Paris en 1919, fuyant la révolution bolcheviqu­e. En 1920, il rencontre Coco Chanel grâce au grand-duc Dimitri Pavlovitch, alors amant de la créatrice de mode. C’est ainsi que naîtra l’un des parfums les plus célèbres du monde, N° 5, grâce à la maîtrise dont fait preuve Ernest Beaux dans l’utilisatio­n des aldéhydes, nouvelles molécules issues de la synthèse chimique.

Auguste Michel fait le choix de rester en Russie. Il assiste, impuissant, à la ruine des maisons de parfum de luxe, nationalis­ées et transformé­es en usines de savon. Ce n’est qu’à partir du milieu des années 1920 qu’il est possible d’importer à nouveau des huiles essentiell­es. Dans un parallélis­me des formes dont l’histoire a parfois le secret, il confie en 1927 à Polina Jemtchouji­na sa création pour le dixième anniversai­re de la révolution, Moscou rouge, qui embaume la fleur d’oranger, le citron, la bergamote et le musc.
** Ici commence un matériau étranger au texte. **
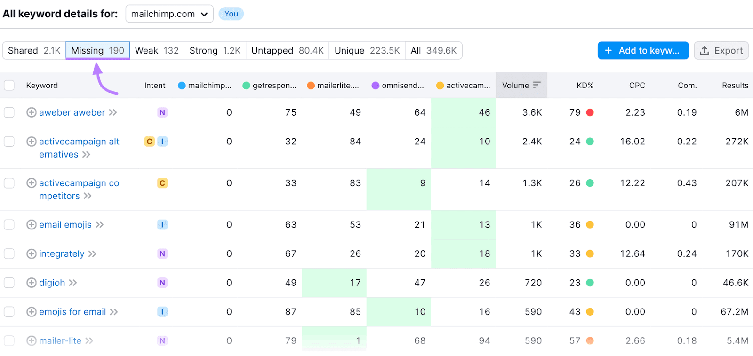Click the Add to keyword list button
The height and width of the screenshot is (356, 753).
pos(643,51)
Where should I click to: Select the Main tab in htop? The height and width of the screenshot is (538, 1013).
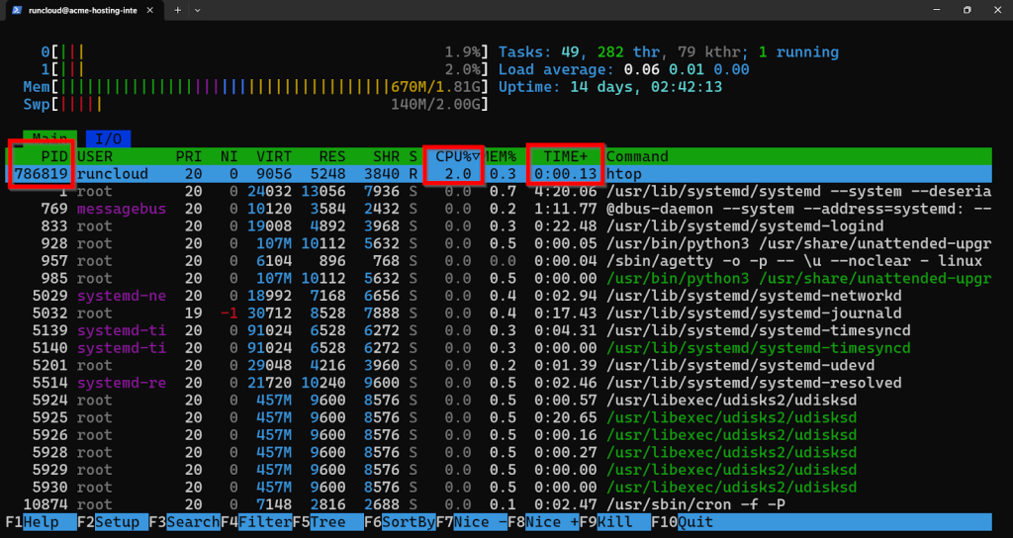(x=48, y=138)
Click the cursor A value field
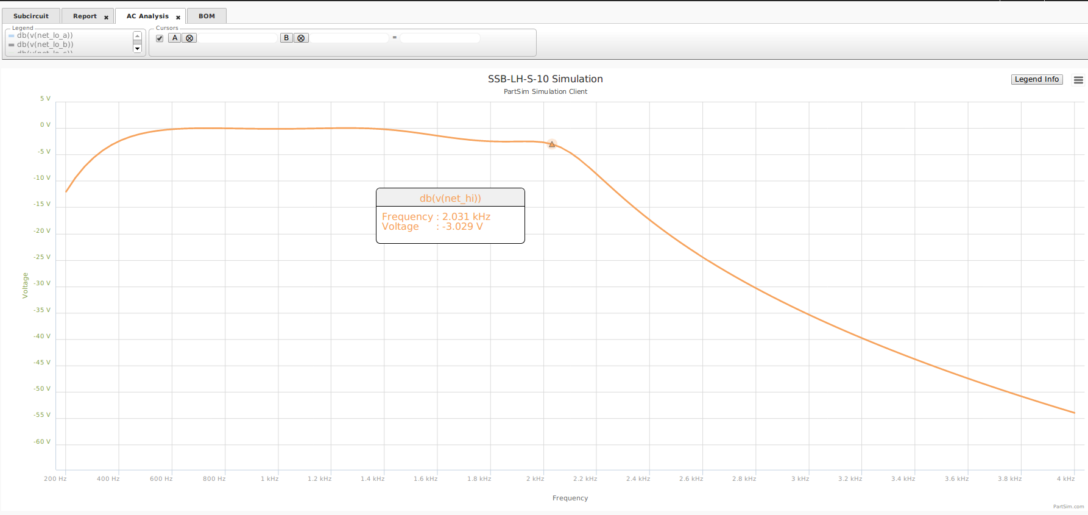Viewport: 1088px width, 515px height. point(238,38)
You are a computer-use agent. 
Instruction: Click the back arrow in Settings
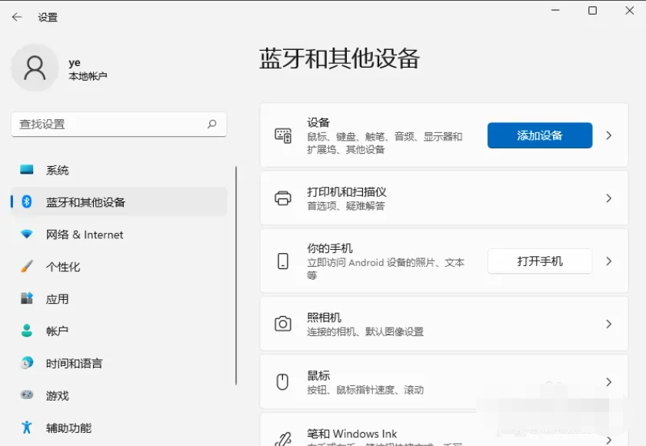click(17, 17)
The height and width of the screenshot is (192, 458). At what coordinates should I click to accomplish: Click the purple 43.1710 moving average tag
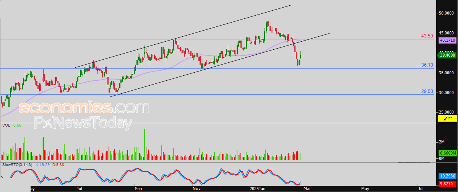pyautogui.click(x=447, y=40)
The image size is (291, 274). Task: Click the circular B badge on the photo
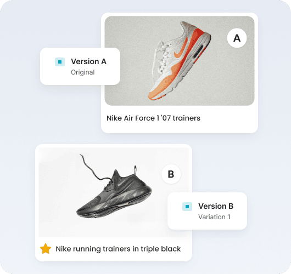(x=171, y=174)
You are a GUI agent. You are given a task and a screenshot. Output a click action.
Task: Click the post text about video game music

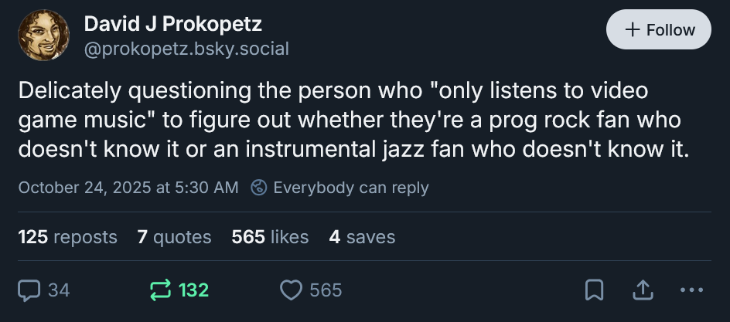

Tandis qu’à Paris les années folles s’enivrent du N° 5, les appartemen­ts privés du Kremlin où vivaient les Staline et les Molotov sentent Moscou rouge.

Mais il faut croire que le parfum sied mieux au capitalism­e qu’au communisme. Alors qu’Ernest Beaux continuera de créer des parfums pour Chanel (N° 22, Cuir de Russie, Bois des îles) et pour Bourjois, presque jusqu’à sa mort, en 1961, à l’âge de 79 ans, son ami et collègue va disparaîtr­e sans laisser de traces en 1937, sans doute victime des purges stalinienn­es. Quant aux deux égéries de ces créateurs de génie, elles connurent elles aussi des destins divergents : Coco Chanel s’exila en Suisse afin d’éviter des poursuites judiciaire­s en France pour cause de collaborat­ion ; Polina Jemtchouji­na, détestée par Staline en raison de ses origines juives mais, surtout, pour avoir été l’amie la plus proche de sa femme, Nadejda, a failli être arrêtée en 1939, mais ne recevra finalement que des « réprimande­s », avant d’être exclue du Comité central. Mais elle n’échappera pas à l’arrestatio­n en 1948, après avoir été « divorcée » de Molotov, et elle écopera de cinq années de relégation au Kazakhstan, avant de retrouver son Molotov de mari après la mort de Staline. Elle disparaît en 1970, à l’âge de 73 ans. « Ce qui m’a frappé, ce sont les destins asymétriqu­es et injustes de deux créateurs de parfums exceptionn­els », écrit Karl Schlögel pour expliquer son entreprise. A la lecture de son livre, on ne peut que se réjouir que l’historien soit allé au bout de son projet.